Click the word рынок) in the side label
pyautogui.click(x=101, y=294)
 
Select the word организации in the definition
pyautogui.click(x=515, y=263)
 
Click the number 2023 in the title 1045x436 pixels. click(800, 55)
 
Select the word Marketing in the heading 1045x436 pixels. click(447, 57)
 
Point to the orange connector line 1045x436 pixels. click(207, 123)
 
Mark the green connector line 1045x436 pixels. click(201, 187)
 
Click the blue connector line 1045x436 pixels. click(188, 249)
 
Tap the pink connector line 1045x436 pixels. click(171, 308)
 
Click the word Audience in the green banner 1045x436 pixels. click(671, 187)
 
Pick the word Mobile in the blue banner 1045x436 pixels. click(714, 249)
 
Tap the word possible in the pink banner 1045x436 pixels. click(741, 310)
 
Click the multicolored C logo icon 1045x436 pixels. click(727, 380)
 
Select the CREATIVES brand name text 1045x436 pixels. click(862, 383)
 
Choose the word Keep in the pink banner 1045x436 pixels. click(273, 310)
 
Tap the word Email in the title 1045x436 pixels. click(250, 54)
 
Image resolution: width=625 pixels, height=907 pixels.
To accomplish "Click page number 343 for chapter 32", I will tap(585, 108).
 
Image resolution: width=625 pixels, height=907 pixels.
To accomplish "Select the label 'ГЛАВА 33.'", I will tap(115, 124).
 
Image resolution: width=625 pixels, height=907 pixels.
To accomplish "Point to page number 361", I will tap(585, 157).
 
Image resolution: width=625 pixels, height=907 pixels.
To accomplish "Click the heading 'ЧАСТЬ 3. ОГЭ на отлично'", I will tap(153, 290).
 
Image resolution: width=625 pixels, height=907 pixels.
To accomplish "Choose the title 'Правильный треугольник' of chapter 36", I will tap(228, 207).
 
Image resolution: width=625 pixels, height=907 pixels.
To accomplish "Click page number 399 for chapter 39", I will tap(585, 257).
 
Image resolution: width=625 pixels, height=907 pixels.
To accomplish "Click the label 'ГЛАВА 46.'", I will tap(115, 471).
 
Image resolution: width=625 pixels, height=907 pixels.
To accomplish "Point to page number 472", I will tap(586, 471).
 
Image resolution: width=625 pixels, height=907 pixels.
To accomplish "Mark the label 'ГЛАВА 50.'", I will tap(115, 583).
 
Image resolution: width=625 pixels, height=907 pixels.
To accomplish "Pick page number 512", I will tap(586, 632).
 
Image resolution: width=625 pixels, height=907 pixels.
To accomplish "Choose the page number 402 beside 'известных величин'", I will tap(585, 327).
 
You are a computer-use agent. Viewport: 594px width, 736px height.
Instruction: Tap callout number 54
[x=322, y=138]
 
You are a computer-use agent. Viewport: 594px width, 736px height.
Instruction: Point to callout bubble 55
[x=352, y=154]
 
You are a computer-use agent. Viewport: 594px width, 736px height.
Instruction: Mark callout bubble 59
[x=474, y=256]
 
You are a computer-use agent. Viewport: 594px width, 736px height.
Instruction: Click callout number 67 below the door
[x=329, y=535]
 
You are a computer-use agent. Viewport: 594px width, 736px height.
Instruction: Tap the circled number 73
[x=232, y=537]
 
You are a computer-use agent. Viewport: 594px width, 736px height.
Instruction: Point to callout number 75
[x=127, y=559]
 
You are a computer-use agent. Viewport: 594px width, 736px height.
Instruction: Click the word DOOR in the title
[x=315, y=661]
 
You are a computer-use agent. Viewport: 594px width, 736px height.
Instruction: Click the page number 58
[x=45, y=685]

======

PROBLEM DESCRIPTION — Recast every line of the records above as a Markdown table with the columns Row and Line. Put the line's sequence number under Row and the line itself under Line, and leave out blank lines.

TASK SOLUTION —
| Row | Line |
|---|---|
| 1 | Click the word рынок) in the side label |
| 2 | pyautogui.click(x=101, y=294) |
| 3 | Select the word организации in the definition |
| 4 | pyautogui.click(x=515, y=263) |
| 5 | Click the number 2023 in the title 1045x436 pixels. click(800, 55) |
| 6 | Select the word Marketing in the heading 1045x436 pixels. click(447, 57) |
| 7 | Point to the orange connector line 1045x436 pixels. click(207, 123) |
| 8 | Mark the green connector line 1045x436 pixels. click(201, 187) |
| 9 | Click the blue connector line 1045x436 pixels. click(188, 249) |
| 10 | Tap the pink connector line 1045x436 pixels. click(171, 308) |
| 11 | Click the word Audience in the green banner 1045x436 pixels. click(671, 187) |
| 12 | Pick the word Mobile in the blue banner 1045x436 pixels. click(714, 249) |
| 13 | Tap the word possible in the pink banner 1045x436 pixels. click(741, 310) |
| 14 | Click the multicolored C logo icon 1045x436 pixels. click(727, 380) |
| 15 | Select the CREATIVES brand name text 1045x436 pixels. click(862, 383) |
| 16 | Choose the word Keep in the pink banner 1045x436 pixels. click(273, 310) |
| 17 | Tap the word Email in the title 1045x436 pixels. click(250, 54) |
| 18 | Image resolution: width=625 pixels, height=907 pixels. |
| 19 | To accomplish "Click page number 343 for chapter 32", I will tap(585, 108). |
| 20 | Image resolution: width=625 pixels, height=907 pixels. |
| 21 | To accomplish "Select the label 'ГЛАВА 33.'", I will tap(115, 124). |
| 22 | Image resolution: width=625 pixels, height=907 pixels. |
| 23 | To accomplish "Point to page number 361", I will tap(585, 157). |
| 24 | Image resolution: width=625 pixels, height=907 pixels. |
| 25 | To accomplish "Click the heading 'ЧАСТЬ 3. ОГЭ на отлично'", I will tap(153, 290). |
| 26 | Image resolution: width=625 pixels, height=907 pixels. |
| 27 | To accomplish "Choose the title 'Правильный треугольник' of chapter 36", I will tap(228, 207). |
| 28 | Image resolution: width=625 pixels, height=907 pixels. |
| 29 | To accomplish "Click page number 399 for chapter 39", I will tap(585, 257). |
| 30 | Image resolution: width=625 pixels, height=907 pixels. |
| 31 | To accomplish "Click the label 'ГЛАВА 46.'", I will tap(115, 471). |
| 32 | Image resolution: width=625 pixels, height=907 pixels. |
| 33 | To accomplish "Point to page number 472", I will tap(586, 471). |
| 34 | Image resolution: width=625 pixels, height=907 pixels. |
| 35 | To accomplish "Mark the label 'ГЛАВА 50.'", I will tap(115, 583). |
| 36 | Image resolution: width=625 pixels, height=907 pixels. |
| 37 | To accomplish "Pick page number 512", I will tap(586, 632). |
| 38 | Image resolution: width=625 pixels, height=907 pixels. |
| 39 | To accomplish "Choose the page number 402 beside 'известных величин'", I will tap(585, 327). |
| 40 | You are a computer-use agent. Viewport: 594px width, 736px height. |
| 41 | Instruction: Tap callout number 54 |
| 42 | [x=322, y=138] |
| 43 | You are a computer-use agent. Viewport: 594px width, 736px height. |
| 44 | Instruction: Point to callout bubble 55 |
| 45 | [x=352, y=154] |
| 46 | You are a computer-use agent. Viewport: 594px width, 736px height. |
| 47 | Instruction: Mark callout bubble 59 |
| 48 | [x=474, y=256] |
| 49 | You are a computer-use agent. Viewport: 594px width, 736px height. |
| 50 | Instruction: Click callout number 67 below the door |
| 51 | [x=329, y=535] |
| 52 | You are a computer-use agent. Viewport: 594px width, 736px height. |
| 53 | Instruction: Tap the circled number 73 |
| 54 | [x=232, y=537] |
| 55 | You are a computer-use agent. Viewport: 594px width, 736px height. |
| 56 | Instruction: Point to callout number 75 |
| 57 | [x=127, y=559] |
| 58 | You are a computer-use agent. Viewport: 594px width, 736px height. |
| 59 | Instruction: Click the word DOOR in the title |
| 60 | [x=315, y=661] |
| 61 | You are a computer-use agent. Viewport: 594px width, 736px height. |
| 62 | Instruction: Click the page number 58 |
| 63 | [x=45, y=685] |